Monday, January 4, 2010

It is 8:00, and I have only just now finished my math homework. And by "finished", I mean "slogged through the step-by-step answers online and tried to understand what I was copying down. I'm hopeless at math. And the tedious process of going through served only one purpose: it was good practice in making myself do things not because I want to, but because I should.

For me, the hardest part of restricting is turning off my instincts-- instincts about what to eat, how much, and when-- and following rules, even when they don't make sense. I think that some people can get by without following rules, even basic, unwritten ones... there are people who treat others horribly and are still considered quite cool. There are people whose natural state of being is "ambitious", and they get further than people who are smarter and better but less competitive. I am not an exception to the rules, though. I break them, and bad things happen. If I follow them stringently, things are okay; I can't control cancer or car accidents, but I make good grades and fit into extra-smalls. Most of all, if someone gets angry with me (like my grandmother does, usually without solid evidence), I'm so used to ignoring my instincts and relying on facts and protocol that the criticism doesn't hurt as much.

I did the same thing with food today. I ate 600 calories. It's more than I ate the last time I was seriously restricting-- about twice as many, actually. But I followed the basic rules, which are:

1. Dry cereal for breakfast, fruit for lunch, and a vegetable for dinner.
2. Coffee and tea (black or with calorie-free sweetener) are both okay.
3. No food outside of those three meals.

I'm not sure how many calories I want to eventually include in my plan; 600 seems like a lot, but when I was eating 300 a day I was too tired to do anything but lay down by mid-afternoon. (And while my metabolism didn't crash very hard-- I only gained four pounds eating "normally" in the months that followed-- I don't think I lost weight any faster by restricting to 300. 500 might be a good medium.)

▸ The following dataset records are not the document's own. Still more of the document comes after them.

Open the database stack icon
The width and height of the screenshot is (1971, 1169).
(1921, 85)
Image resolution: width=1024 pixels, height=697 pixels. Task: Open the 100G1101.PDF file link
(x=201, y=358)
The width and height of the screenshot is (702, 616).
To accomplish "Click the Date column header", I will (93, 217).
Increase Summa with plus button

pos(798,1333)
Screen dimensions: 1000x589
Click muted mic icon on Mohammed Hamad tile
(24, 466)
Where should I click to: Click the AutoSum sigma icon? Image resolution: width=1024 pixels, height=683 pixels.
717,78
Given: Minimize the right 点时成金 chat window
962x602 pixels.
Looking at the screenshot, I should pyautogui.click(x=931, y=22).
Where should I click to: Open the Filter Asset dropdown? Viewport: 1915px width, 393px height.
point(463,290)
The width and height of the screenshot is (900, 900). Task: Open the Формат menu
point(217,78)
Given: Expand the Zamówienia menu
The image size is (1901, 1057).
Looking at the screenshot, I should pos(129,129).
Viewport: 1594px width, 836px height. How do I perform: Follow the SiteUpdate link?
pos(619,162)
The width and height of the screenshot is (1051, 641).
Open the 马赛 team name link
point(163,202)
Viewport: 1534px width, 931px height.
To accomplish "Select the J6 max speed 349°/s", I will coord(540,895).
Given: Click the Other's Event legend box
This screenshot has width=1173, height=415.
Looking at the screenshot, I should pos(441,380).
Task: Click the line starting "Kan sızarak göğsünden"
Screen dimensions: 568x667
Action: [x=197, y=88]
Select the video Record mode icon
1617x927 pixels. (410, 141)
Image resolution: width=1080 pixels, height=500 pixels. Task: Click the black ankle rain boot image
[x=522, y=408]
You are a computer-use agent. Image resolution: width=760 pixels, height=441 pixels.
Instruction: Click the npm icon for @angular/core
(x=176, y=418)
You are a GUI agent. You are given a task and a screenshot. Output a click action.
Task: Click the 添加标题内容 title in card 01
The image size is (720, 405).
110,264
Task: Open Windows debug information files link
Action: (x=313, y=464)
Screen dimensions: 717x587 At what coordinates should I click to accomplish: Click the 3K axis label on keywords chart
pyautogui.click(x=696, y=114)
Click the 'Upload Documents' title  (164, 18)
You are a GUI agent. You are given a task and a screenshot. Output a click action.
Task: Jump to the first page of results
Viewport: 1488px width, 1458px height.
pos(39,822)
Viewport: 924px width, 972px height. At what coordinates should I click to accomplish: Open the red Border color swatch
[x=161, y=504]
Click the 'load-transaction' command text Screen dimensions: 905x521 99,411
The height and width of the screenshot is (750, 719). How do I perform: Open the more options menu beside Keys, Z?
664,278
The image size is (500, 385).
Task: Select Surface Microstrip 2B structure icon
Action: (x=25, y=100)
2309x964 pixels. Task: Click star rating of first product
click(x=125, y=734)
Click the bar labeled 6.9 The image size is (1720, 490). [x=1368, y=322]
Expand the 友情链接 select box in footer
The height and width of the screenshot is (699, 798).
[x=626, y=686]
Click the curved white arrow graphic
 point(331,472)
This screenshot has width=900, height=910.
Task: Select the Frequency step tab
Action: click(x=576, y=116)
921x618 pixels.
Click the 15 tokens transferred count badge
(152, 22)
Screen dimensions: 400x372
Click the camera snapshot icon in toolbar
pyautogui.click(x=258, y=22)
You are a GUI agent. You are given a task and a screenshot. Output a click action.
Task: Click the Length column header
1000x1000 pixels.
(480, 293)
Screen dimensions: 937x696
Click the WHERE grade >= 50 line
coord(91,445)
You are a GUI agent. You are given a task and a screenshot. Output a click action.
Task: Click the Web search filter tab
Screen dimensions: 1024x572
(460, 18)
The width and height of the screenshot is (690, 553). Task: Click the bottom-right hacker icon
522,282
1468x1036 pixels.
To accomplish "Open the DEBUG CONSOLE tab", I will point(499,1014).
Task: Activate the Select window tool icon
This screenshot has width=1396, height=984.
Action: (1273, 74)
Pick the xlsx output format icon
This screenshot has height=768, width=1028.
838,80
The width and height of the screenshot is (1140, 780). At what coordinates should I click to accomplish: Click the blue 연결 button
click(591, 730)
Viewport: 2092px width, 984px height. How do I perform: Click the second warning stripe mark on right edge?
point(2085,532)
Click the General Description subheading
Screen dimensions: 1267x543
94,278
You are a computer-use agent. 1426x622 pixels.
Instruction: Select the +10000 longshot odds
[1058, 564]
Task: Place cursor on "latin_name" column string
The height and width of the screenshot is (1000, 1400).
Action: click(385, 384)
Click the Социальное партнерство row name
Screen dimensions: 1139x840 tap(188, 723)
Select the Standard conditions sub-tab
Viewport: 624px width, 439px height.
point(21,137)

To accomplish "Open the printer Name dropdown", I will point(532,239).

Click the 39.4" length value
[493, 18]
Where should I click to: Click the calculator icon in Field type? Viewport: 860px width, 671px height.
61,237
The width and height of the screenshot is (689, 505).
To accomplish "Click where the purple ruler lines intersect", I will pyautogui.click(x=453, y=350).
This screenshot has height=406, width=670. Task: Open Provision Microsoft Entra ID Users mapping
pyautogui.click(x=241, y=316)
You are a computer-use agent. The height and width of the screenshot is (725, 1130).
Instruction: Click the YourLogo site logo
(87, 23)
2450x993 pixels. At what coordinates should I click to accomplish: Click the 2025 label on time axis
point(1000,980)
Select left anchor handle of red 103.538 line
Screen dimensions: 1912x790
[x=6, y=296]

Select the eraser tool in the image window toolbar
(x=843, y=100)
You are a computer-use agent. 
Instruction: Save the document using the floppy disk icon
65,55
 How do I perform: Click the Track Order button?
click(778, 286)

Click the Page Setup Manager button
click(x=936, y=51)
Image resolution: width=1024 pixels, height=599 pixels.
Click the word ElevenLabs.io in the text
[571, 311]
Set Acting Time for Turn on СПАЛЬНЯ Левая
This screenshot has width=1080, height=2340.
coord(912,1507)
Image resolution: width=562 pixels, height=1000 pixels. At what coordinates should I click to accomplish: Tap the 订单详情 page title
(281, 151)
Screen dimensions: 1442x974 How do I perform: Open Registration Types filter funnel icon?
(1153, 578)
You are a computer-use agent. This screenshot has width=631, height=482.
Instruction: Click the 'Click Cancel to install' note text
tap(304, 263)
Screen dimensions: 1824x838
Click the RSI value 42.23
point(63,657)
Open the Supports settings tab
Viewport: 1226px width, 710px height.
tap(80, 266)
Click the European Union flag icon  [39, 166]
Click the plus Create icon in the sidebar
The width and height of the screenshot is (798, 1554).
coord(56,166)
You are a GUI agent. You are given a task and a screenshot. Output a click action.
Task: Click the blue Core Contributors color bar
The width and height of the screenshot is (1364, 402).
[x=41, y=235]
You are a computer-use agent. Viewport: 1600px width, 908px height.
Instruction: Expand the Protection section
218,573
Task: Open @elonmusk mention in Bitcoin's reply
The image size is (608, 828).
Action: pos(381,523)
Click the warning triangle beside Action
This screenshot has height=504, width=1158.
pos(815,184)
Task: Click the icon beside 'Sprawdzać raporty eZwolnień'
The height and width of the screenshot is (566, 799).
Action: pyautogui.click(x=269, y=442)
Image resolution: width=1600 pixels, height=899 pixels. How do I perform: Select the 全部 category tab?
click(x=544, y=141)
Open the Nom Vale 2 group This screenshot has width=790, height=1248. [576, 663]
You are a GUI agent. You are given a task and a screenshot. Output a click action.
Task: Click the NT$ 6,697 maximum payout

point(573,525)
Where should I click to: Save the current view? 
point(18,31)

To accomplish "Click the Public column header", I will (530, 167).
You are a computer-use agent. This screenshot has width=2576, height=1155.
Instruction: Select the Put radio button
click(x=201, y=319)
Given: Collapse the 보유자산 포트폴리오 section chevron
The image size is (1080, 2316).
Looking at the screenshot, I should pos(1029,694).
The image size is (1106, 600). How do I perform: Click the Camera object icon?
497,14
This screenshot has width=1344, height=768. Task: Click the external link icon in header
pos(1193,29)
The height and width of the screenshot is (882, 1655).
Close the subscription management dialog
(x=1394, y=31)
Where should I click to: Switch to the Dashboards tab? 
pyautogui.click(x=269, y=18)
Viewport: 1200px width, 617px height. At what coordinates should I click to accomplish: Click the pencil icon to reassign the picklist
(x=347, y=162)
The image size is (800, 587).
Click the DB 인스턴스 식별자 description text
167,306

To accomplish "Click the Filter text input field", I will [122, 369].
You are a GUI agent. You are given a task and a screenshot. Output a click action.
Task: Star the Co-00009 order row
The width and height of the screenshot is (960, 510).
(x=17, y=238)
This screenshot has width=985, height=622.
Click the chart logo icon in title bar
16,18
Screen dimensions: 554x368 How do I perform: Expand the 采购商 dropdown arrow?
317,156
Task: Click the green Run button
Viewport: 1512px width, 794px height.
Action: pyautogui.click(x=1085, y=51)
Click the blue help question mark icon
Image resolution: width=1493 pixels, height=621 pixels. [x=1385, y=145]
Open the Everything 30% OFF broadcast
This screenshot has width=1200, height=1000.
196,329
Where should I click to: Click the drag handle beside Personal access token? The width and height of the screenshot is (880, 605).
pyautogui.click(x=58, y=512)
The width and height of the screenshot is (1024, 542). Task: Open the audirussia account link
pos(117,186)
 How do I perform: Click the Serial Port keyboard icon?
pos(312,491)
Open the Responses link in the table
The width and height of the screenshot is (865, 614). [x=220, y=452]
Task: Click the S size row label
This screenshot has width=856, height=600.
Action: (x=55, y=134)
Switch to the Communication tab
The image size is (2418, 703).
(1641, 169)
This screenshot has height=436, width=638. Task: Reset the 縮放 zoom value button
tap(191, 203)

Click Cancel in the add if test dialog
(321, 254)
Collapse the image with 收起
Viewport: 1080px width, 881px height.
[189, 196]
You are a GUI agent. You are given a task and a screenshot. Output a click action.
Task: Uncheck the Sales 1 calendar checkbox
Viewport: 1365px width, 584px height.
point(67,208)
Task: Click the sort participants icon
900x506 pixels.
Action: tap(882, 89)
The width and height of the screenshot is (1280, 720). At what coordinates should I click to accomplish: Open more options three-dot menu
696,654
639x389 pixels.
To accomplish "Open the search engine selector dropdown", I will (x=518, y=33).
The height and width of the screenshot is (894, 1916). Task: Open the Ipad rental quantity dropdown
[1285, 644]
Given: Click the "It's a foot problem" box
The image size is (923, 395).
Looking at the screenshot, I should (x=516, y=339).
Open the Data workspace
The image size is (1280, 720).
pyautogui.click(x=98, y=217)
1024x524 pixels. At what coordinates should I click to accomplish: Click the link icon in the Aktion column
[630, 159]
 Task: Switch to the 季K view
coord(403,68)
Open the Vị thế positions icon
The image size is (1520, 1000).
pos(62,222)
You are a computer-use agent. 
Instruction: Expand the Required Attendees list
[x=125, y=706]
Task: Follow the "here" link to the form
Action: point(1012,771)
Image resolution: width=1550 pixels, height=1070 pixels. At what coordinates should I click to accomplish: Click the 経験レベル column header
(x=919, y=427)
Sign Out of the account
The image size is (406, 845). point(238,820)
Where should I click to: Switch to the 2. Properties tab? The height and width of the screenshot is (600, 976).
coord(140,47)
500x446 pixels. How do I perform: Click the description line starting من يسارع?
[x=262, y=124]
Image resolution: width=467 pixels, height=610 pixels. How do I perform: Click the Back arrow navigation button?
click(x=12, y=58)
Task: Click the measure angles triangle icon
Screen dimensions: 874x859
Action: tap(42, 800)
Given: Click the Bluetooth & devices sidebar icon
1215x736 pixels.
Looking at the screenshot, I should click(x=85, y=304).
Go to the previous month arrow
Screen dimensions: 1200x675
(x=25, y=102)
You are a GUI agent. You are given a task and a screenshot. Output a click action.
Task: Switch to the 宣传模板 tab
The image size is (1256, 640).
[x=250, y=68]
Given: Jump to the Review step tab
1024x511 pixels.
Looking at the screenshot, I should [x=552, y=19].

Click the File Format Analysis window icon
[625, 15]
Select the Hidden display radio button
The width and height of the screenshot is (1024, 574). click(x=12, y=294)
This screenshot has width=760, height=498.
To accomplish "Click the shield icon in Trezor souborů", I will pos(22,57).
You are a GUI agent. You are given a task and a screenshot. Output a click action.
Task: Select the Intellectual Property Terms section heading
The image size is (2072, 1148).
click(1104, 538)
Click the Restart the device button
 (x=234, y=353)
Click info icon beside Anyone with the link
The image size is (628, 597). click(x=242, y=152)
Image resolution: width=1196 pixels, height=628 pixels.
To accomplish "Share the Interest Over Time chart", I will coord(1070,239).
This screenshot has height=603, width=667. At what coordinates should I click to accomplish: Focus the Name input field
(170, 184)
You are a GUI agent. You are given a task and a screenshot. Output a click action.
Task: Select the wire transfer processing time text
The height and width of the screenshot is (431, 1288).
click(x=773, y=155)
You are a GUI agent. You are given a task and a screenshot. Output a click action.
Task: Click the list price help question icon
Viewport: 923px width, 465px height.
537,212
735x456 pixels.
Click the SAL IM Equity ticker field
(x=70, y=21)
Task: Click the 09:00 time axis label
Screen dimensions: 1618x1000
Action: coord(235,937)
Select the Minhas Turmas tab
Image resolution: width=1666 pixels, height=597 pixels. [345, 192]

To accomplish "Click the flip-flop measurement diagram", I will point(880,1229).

  1. Thanks for the comment :)

    I think that you need to eat enough to reasonably function. If 300 calories makes you sluggish, then there is no way you'll be able to get good grades!

  2. Thanks for the sweet commnent! I try to eat about 500 or 600, and I started it as late as in early december or something. It really works for now, but I might start eating less when I leave my parents house to go back to uni.